**Goal**
Please show every line of the records below that contains the word "what", matching its case exactly.

:: Source records

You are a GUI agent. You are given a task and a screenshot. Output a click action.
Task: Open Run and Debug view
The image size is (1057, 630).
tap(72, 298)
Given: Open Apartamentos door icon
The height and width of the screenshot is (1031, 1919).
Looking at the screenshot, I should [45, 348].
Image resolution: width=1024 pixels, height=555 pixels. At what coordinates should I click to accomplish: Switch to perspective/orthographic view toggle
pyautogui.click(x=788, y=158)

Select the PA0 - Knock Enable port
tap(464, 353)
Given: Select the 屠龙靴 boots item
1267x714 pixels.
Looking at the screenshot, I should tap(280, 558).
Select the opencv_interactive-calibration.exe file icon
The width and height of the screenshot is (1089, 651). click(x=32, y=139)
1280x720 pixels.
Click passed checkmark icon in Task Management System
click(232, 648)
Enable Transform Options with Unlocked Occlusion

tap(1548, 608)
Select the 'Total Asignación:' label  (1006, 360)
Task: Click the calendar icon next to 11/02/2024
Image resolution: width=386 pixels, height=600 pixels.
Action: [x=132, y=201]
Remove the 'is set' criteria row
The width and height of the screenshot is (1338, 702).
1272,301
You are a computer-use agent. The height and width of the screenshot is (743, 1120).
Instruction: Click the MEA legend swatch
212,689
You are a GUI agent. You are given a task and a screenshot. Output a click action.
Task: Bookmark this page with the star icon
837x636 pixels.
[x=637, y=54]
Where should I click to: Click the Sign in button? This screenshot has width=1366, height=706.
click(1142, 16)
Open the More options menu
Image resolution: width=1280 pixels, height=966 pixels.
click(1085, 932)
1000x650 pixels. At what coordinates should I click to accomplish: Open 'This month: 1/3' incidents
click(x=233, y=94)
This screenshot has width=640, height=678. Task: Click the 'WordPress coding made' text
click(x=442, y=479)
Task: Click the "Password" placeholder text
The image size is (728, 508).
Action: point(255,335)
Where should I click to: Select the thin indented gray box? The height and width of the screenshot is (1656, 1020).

::::

**Answer in full**
Image resolution: width=1024 pixels, height=555 pixels. At what coordinates should I click to accomplish: Switch to perspective/orthographic view toggle
1000x650 pixels. At what coordinates should I click to accomplish: Open 'This month: 1/3' incidents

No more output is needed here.